Memoir

Have You Tried a Heat Pack?

Collage by Katie Ward

The perceived dichotomy between fact and feeling has caused me a lot of angst and shame. Western medical practice values ‘biological fact’ as more credible than ‘subjective feeling’ — and when your pain is invisible it is often reduced to a feeling rather than a fact, particularly if you are a woman.

“The Girl Who Cried Pain” (a 2001 study on the bias against women in the treatment of pain) found that women’s pain is often discounted as “emotional” or “psychogenic” and, therefore, “not real”. Moreover, women are treated less aggressively in their initial encounters with the health-care system until “they prove they are as sick as male patients”.

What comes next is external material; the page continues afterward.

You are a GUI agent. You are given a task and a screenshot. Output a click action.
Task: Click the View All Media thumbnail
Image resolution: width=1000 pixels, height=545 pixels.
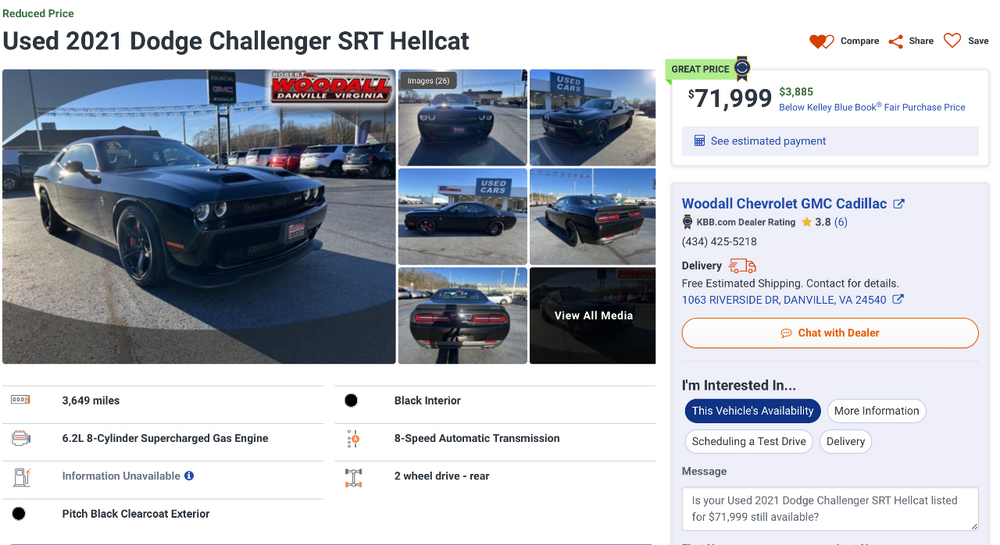click(x=593, y=316)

While this phenomenon has been dubbed Yentl Syndrome by the medical community, I prefer to call it sexism.

In line with current medical thinking, I will separate my story into fact and feeling. The facts are that I began feeling a sharp pain on the right-hand side of my uterus in September last year. The pain initially came monthly, but by early this year was occurring daily. When the pain comes I am doubled over in agony, unable to function. I bled non-stop for six months, and for some of this time was in South-East Asia.

After describing the pain I felt while overseas to my GP — waking up my boyfriend’s twin brother crying in a humid Cambodian hostel at 1am; too many long bus-rides spent hunched over with my eyes closed — she replied: “Have you tried a heat pack?” She later added: “It can’t be that bad if it comes in waves”. I left her office feeling humiliated.

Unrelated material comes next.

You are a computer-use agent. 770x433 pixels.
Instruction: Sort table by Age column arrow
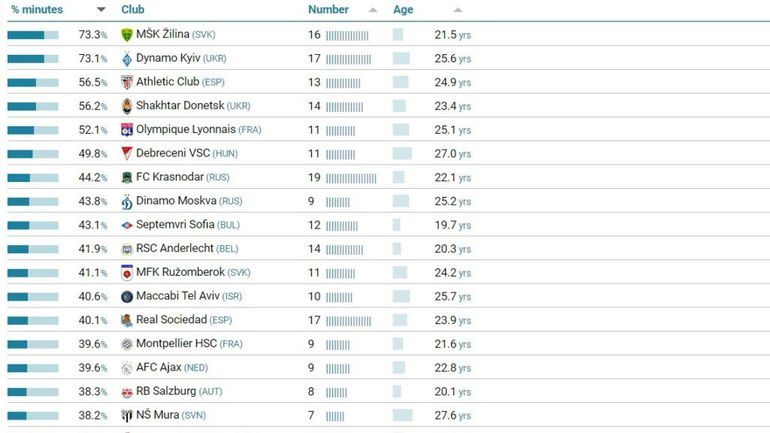[458, 10]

A few weeks later I had an ultrasound intended to determine whether I had deep infiltrating endometriosis. As the ultrasound technician lubed up the instrument, which bared a striking resemblance to a metal dildo, I briefly giggled to myself, mildly amused by the sexual connotations. My smile quickly dulled into a grimace as the procedure began. I felt my teeth clenching as the words “looks like you’re fine to me!” left the technician’s mouth.

Woroni_PR01-20180513185748

Collage by Katie Ward

One of the main reasons endometriosis takes a decade to be diagnosed is due to doctors routinely discounting female experiences and “normalising symptoms”. I felt like a fraud: the words “you’re fine” consumed my thoughts. I sat there, having lost my underwear and my dignity, and sobbed big, fat, woe-is-me tears.

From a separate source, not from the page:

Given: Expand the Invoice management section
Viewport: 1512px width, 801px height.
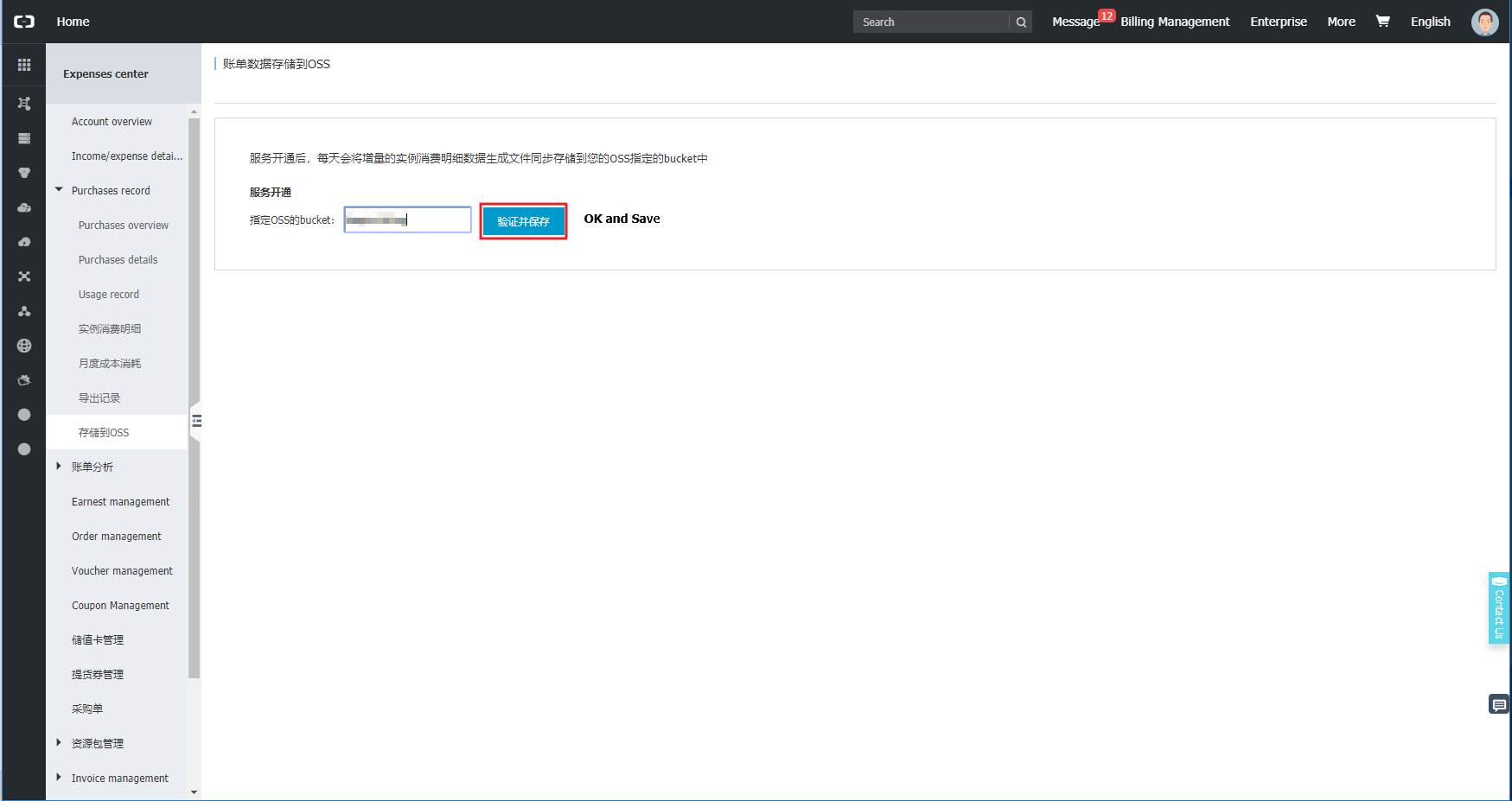Looking at the screenshot, I should [59, 778].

When I finally came across a specialist who took me seriously, I meekly told her: “I promise I’m not lying.” But by that point, I wasn’t even convinced. In total I have had three ultrasounds to identify the source of the pain, none of which have yielded any answers. I am currently scheduled for laparoscopic surgery in hopes of a definitive answer.

In Leslie Jamison’s essay “Grand Unified Theory of Female Pain” she hypothesises about the new generation of “post-wounded women”. Post-wounded women cringe at Sylvia Plath’s self-pity, and watch shows like Girls about women who constantly disclaim they’re hurting.

When I tell people about my pain, I notice myself qualifying every conversation with “I know I can be dramatic but…” and pre-empting accusations of exaggeration and attention-seeking behaviour. Much like how menopause has become a popular-culture punchline, I find myself making my trauma laughable. “My pelvic-pain physio fingers me more than my boyfriend,” I retort when friends ask how I am.

As a post-wounded woman, I do not want to play into limited conceptions of womanhood. I want to move beyond the damsel in distress, and instead present suffering as a form of empowerment. But that’s a false narrative. There is nothing empowering about suffering through chronic pain. And by distorting my narrative to avoid being stereotyped, I am just giving those one-dimensional and misogynistic characterisations of women credence.

My story isn’t unique, new or radical. My story is felt and shared by other weary women whose correct diagnoses take years. Women who pleaded with their doctors only to have their pain patronised. Women like the wife of Joe Fassler, who has shared his own experiences watching his wife be repeatedly dismissed by doctors in emergency rooms as nurses patted her, dried her tears and told her to “wait her turn” — meanwhile, her ovaries twisted and bulged inside of her. And women like my grandmother, who had a hysterectomy for complications that were never identified.

This is an all too familiar narrative that I would rather not have to retell. But it is indicative of the reductive stereotypes of women that continue to pervade society.

Dismissing female pain masks more severe indictments: women are self-indulgent, victim-playing and attention-seekers. I am not doing a disservice to womankind by letting my suffering have a voice. The silent stoicism of our foremothers serves as a reminder of the importance of being heard.

So while research into endometriosis continues to be under-funded and generally lacking, it is imperative that people start listening. The fact of the female experience might be reduced to fiction, these stories are still newsworthy.